Peel Ports Group invested £28 million on a new facility at the Port of Liverpool. The new facility, referred to as Alexandra Dock Multi-User Warehouse (MUW), will be able to store a variety of commodities and will also have 300 metres of dedicated quayside and state-of-the-art cranes to optimise vessel discharge.
The project
The construction of a 240,000sq ft warehouse on a brownfield reclaimed docklands site. The warehouse is the length of five football pitches (400m) and will be used for the handling and storage of cargo at the port.
The challenge
To provide a foundation solution through up to 15.0m of very low strength made ground and low to moderate strength clays while minimising vibration and load shed onto the nearby dock wall. The specified requirement for a very high slab loading of 100kN/m2 coupled with the presence of sandstone bedrock at the toe of the columns, generated high bending moment forces which warranted further consideration. Our remit was to avoid a fully piled and suspended solution for the whole structure which would have impacted the project cost and timescales and generated significant quantities of contaminated spoil and carbon.
The solution
For the frame and crane base areas, which were subject to high axial, lateral and tensile loadings, a CFA piled solution was proposed. Keller installed around 1800 350mm diameter CFA piles down to the sandstone bedrock strata at 15-19m depth. All piles were cage reinforced and the crane base piles included a 900mm diameter flared head. The flared head reduced the span between each pile and enabled a more efficient sub-structure design.

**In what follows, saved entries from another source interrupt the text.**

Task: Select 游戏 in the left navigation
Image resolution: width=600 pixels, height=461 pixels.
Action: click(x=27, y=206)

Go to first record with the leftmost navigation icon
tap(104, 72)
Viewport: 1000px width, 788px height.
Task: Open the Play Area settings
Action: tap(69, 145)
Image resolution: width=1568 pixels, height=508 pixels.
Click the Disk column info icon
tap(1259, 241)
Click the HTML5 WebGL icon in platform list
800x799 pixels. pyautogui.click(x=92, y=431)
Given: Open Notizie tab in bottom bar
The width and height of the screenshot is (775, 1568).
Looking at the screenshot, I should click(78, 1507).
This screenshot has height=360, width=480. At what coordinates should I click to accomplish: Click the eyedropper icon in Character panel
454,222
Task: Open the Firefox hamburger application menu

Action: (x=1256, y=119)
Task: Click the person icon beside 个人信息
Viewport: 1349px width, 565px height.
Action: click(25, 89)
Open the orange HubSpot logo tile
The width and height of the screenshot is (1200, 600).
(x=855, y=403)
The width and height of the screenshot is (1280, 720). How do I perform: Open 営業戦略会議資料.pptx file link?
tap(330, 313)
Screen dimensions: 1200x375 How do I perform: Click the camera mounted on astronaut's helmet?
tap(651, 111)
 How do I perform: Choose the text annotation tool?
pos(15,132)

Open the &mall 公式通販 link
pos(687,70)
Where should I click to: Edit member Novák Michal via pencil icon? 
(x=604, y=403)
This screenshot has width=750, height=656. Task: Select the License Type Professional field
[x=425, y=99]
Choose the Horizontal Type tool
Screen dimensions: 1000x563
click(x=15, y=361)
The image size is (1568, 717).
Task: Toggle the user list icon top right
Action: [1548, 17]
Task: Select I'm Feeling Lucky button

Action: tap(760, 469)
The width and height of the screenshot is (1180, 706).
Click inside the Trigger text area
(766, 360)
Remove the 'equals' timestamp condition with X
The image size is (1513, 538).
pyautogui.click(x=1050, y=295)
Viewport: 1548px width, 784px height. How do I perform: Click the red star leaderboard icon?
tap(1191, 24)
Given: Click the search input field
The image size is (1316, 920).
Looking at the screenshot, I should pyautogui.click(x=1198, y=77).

For the floor slab areas, around 5000 300mm diameter Rigid inclusions were constructed to lengths of up to 15.0m with the columns just toeing into the sandstone bedrock strata.
For the areas close to the dock wall, a no vibration auger replacement (AR) method was used, and a suspended slab was adopted to avoid any load shed onto the dock wall. Each AR column was topped off with a 900mm diameter enlarged head which served to reduce the shear forces as well as the spanning distance between the columns. This approach enabled the slab designer to reduce the thickness of the suspended slab.
For the remaining slab areas, a low vibration auger displacement (AD) method was adopted to avoid spoil. Due to the very high slab loadings required and the presence of very low strength strata just below the platform, a more innovative design was called for which would facilitate the adoption of a ground bearing slab. The combination of high loadings, very weak strata, and a sandstone toe was generating significant bending moment forces which needed to be reduced. Keller proposed the installation of a 750mm diameter bulb and this was formed just below the 450mm thick load distribution layer. The formation of the plug substantially reduced the bending moment so we could offer a ground bearing slab.
The installation works were successfully completed in challenging ground conditions. We were able to hand over areas of the site while we continued with our works, to allow the main contractor to progress swiftly with the foundations.